═══ Source information ═══

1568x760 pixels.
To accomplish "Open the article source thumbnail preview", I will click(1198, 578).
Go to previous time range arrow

═══
═══ Source information ═══

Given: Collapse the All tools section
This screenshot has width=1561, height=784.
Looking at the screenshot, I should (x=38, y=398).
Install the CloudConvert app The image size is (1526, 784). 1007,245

═══
═══ Source information ═══

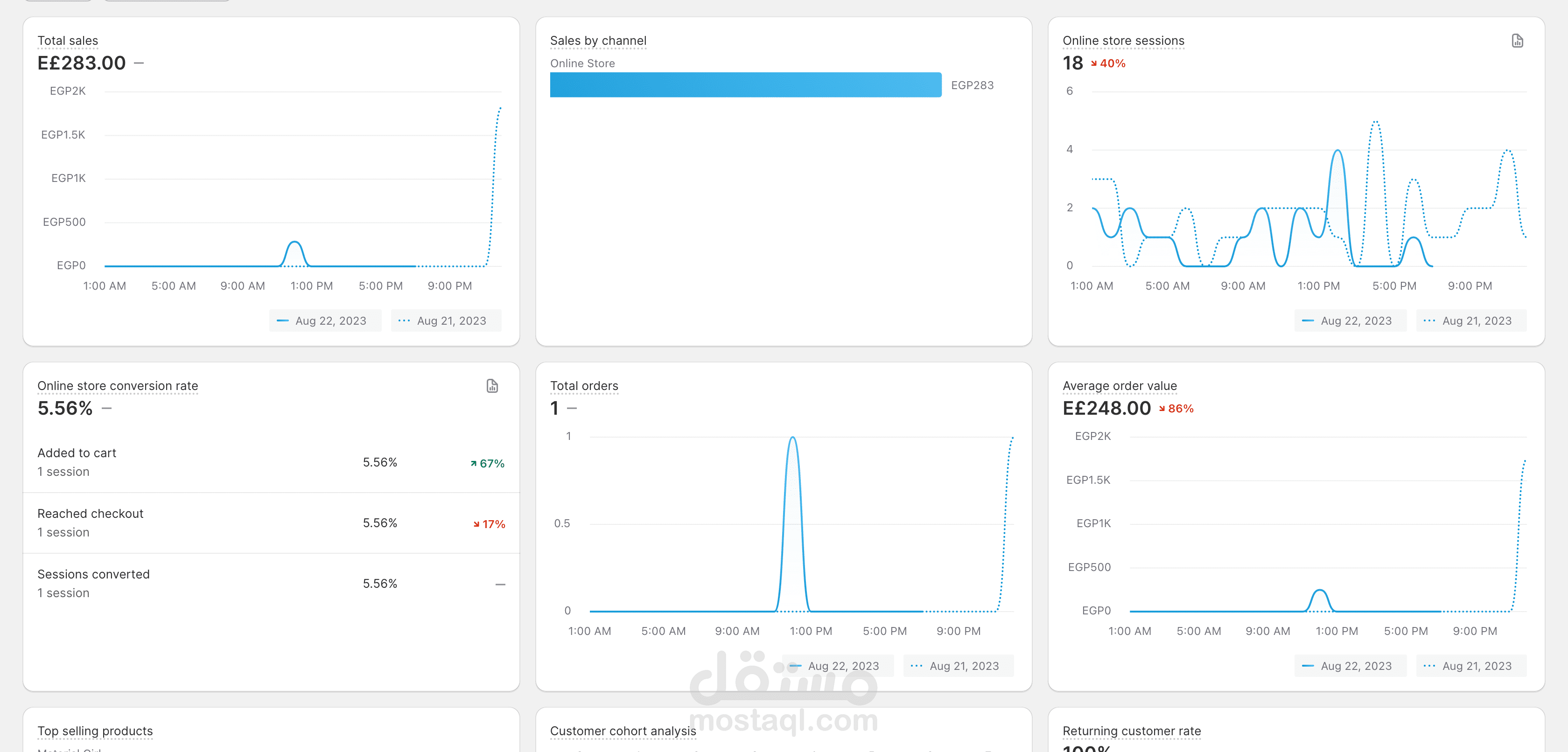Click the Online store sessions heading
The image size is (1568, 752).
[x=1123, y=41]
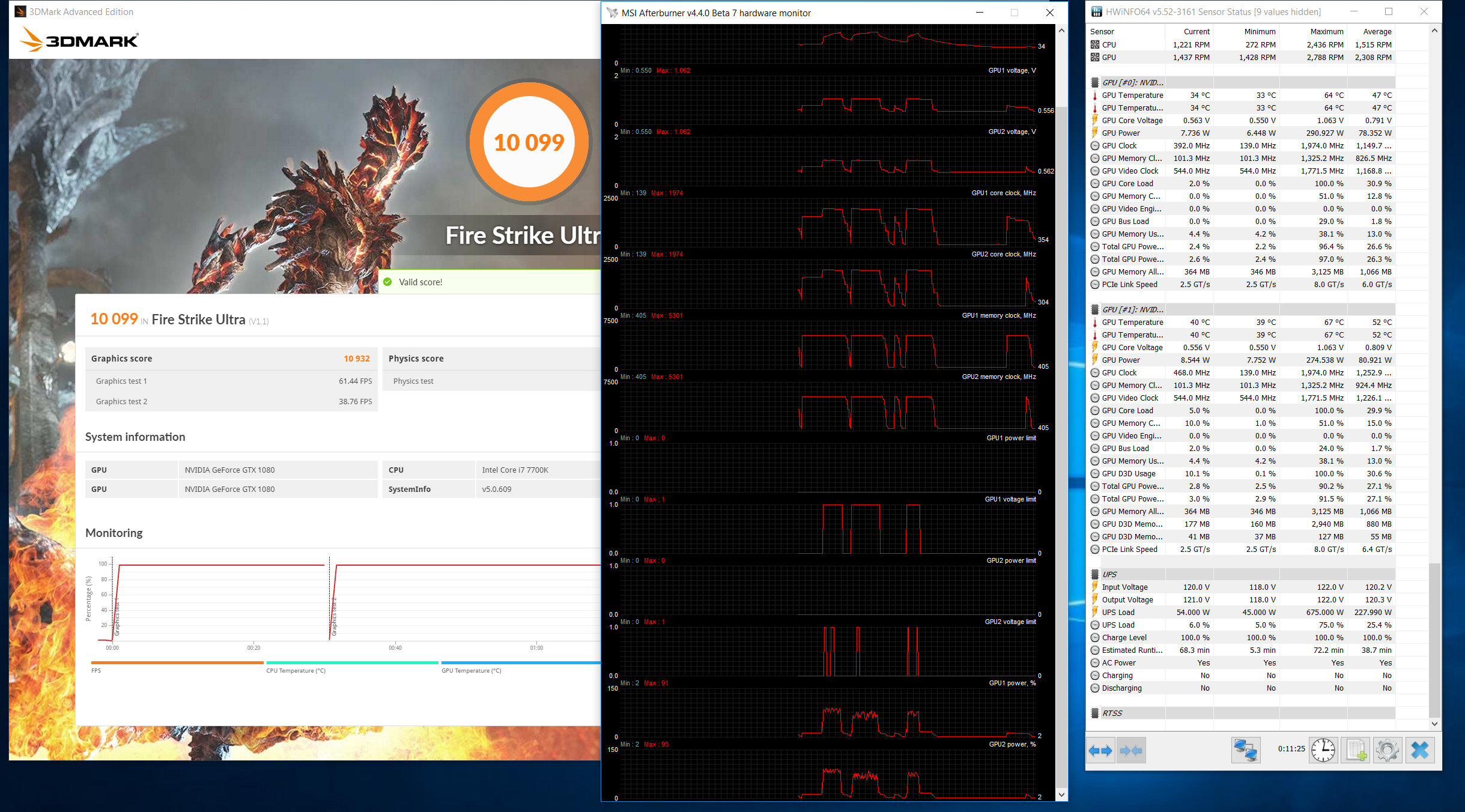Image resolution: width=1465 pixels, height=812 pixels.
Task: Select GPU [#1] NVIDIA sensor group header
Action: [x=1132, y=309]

═══

About this task -> Extract from the listing above the lines between the line containing "Given: Collapse the All tools section" and the line containing "Install the CloudConvert", keeping both of those lines. Output nothing else.

Result of the task ->
Given: Collapse the All tools section
This screenshot has width=1561, height=784.
Looking at the screenshot, I should (x=38, y=398).
Install the CloudConvert app The image size is (1526, 784). 1007,245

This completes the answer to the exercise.